_PROBLEM REQUIREMENTS_. All that is needed is each line of the entries holding the word "Switch", copied as it stands.

Records from a dataset:
┌──

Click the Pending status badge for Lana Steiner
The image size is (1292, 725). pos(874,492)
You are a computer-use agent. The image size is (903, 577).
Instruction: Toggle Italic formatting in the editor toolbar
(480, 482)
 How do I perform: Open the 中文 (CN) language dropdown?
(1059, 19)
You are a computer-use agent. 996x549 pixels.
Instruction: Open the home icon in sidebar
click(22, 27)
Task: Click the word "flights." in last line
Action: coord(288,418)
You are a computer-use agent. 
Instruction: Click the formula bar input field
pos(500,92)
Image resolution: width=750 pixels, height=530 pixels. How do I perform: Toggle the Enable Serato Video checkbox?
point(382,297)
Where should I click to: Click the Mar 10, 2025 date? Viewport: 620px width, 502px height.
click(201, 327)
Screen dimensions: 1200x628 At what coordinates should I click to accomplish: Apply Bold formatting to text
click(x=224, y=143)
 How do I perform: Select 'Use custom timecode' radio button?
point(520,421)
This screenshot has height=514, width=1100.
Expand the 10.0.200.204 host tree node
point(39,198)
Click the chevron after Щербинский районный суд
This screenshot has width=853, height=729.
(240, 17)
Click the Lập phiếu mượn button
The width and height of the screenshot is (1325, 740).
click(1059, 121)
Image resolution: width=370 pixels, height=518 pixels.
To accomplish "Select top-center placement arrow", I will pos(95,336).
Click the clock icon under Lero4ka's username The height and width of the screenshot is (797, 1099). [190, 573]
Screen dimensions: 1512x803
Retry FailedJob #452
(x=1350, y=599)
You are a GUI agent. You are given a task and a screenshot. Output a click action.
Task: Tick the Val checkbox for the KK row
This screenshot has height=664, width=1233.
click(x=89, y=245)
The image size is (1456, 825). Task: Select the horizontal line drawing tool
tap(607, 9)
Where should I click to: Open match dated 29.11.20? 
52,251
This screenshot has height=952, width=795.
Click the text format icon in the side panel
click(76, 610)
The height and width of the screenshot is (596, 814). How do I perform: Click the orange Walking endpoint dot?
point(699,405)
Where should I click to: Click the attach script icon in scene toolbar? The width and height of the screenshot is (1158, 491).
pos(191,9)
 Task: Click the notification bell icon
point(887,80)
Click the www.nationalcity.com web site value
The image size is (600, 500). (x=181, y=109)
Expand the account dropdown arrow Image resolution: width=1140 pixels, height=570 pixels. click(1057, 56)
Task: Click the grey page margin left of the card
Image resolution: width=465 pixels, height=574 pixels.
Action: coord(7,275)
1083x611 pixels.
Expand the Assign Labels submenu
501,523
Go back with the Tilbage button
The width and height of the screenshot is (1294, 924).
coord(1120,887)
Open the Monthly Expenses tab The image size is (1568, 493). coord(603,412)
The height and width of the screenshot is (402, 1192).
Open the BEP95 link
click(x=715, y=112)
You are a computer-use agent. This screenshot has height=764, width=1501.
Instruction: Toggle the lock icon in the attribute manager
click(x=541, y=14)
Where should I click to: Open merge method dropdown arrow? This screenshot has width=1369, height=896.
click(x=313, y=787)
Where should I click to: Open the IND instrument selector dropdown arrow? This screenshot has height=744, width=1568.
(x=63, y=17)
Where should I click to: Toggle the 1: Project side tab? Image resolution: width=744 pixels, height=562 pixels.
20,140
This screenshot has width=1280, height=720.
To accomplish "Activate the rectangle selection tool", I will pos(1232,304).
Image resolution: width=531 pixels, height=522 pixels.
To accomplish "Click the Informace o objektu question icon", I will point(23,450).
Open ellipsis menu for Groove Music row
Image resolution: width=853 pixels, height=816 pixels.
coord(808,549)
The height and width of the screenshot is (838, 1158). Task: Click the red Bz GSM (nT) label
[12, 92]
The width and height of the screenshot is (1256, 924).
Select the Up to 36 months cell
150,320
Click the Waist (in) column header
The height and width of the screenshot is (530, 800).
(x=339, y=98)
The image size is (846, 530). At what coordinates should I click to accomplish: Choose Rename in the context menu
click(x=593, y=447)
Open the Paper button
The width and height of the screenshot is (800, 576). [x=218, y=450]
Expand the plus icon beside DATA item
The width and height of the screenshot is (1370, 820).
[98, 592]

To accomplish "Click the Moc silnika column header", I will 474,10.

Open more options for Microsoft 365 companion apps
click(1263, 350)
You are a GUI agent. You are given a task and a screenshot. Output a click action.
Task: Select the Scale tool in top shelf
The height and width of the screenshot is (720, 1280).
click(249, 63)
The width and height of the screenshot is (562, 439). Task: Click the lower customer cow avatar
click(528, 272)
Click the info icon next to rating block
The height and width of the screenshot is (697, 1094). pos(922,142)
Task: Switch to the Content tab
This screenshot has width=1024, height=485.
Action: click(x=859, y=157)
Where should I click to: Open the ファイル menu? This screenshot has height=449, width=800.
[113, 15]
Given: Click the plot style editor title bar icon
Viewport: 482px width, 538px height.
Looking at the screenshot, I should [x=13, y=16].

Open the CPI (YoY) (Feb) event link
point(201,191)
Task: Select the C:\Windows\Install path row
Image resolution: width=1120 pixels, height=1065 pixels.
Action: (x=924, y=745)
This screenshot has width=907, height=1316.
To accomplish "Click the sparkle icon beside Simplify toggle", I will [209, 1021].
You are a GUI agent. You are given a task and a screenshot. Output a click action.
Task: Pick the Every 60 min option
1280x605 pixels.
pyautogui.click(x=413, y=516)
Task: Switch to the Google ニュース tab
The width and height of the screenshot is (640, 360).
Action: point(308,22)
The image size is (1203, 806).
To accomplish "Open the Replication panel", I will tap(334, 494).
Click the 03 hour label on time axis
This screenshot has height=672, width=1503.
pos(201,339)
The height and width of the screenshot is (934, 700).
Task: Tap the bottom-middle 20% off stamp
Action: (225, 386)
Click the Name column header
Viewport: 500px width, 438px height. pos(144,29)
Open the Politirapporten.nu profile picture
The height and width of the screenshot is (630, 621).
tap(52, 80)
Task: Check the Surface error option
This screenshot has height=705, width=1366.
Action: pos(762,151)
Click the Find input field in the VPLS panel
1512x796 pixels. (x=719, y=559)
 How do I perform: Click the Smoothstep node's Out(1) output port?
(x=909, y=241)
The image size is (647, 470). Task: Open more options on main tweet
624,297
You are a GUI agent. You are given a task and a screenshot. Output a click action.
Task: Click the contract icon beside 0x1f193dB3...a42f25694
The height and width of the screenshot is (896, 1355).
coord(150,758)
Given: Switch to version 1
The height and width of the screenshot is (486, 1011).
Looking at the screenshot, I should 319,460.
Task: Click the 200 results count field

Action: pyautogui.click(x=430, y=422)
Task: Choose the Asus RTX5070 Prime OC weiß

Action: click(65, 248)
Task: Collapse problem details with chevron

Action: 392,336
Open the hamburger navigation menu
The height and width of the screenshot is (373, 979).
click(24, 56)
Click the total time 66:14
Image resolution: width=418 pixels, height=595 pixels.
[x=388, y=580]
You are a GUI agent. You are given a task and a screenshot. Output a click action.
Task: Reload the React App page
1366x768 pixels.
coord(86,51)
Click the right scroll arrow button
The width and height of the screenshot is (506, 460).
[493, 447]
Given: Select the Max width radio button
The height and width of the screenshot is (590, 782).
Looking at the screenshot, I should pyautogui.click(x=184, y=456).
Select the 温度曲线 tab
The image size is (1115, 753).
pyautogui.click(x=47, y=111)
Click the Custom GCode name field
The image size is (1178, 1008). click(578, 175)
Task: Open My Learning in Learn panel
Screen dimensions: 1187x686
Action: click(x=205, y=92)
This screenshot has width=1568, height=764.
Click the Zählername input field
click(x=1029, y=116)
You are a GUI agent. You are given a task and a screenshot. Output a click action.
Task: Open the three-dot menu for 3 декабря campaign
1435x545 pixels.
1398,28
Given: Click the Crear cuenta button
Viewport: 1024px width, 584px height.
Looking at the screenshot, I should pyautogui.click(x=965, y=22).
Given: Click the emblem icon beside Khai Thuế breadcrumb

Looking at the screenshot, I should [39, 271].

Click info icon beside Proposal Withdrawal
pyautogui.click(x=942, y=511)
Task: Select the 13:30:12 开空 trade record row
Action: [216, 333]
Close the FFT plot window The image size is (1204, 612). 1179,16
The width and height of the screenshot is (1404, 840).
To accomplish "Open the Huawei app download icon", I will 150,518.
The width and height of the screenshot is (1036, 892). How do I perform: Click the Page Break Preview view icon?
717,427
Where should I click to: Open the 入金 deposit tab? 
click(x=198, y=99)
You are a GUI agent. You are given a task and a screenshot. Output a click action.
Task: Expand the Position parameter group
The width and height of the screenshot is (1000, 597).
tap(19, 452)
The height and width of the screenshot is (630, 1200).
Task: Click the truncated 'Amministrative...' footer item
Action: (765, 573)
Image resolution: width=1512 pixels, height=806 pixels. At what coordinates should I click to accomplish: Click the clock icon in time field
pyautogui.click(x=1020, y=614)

└──

_WORKED SOLUTION_.
Task: Switch to the Content tab
Task: Switch to the Google ニュース tab
Given: Switch to version 1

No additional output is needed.